Still getting used to my new iSight, a nifty fireware camera for Apple OSX computers coupled with iChat AV allows beautifully clear, sharp, audio/video chat via broadband connections.
Not only is it well-designed in typical Apple fashion (oops, there goes my bias), but what I also enjoyed was the cleverness of the package it came in and a refreshingly small but clear instruction guide which unlike 90% of other computer manuals, makes sense to most humans without leafing thorugh 90 pages of gibberish in 18 languages.
Let’s open up the box…
So let’s start with our brand new toy… It is a square box about 6 inches on a side, already feeling toy-like. But enough babbling, let’s rip off the shrinkwrap and see what we find!
With flexibility in design, the iSight comes with three different sorts of stands for the camera- the one I use is a clear plastic clamp that fits in the screen edge of my G4 laptop (designed to be eye level during video sessions rather than those weird angles you get from little golf ball cams).

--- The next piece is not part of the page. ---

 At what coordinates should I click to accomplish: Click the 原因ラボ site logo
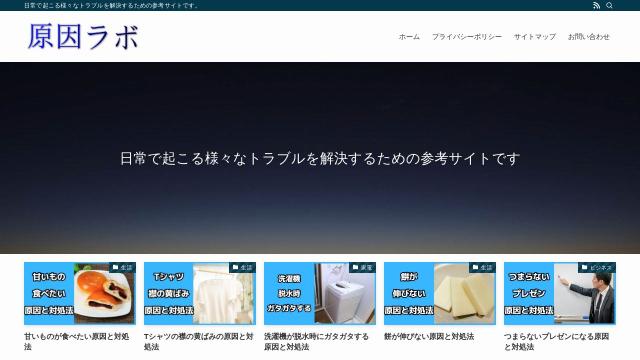83,37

There is another one designed to stick to a desktop surface or the side of a G4/5 tower, and a thrid one for (?? an iMac, I don’t know as I am not using it).
So probably in a manner of 3 minutes, I have the camera out, mounted, and wired up to my FireWire port. Wow, if everything in my life was this simple….
This must be the puniest (and thus my favorite) set of instrctions I have ever found in a piece of equipment. I bought a sander today that had a 14 page manual and the basic steps were (1) peel and stick a sanding pad; (2) press the on button. This is Don Norman Everyday Design type stuff.
And again, this is a camera with a crisp lens that does great close auto focus, with a built in microphone that provides crystal clear audio.
But what is the fuss? What do you actually do with this toy? Using the iChat AV software and an old AIM account, I can have a very clear two way conversation with any of my colleagues, such as D’Arcy all the way up there in Canada:
The video chat is on the right, not one of those puny 160 pixel wide images, but a 352 x 288 default image, and full-screen mode for a high speed connection. The image from my own camera is shown as an inset on the lower right (so I can make sure I am looking interested or to ensure I am lacking a mustard stain on my chin ;-). The audio is crisp, and this is a step above what is already cool in the text chat (which we have up for poor Brian, still lacking his iSight) where we are swapping icons like mad posing as our favorite oracle.
Simple technology, elegant packaging, intuitive design– makes this dog’s tali wag all day long.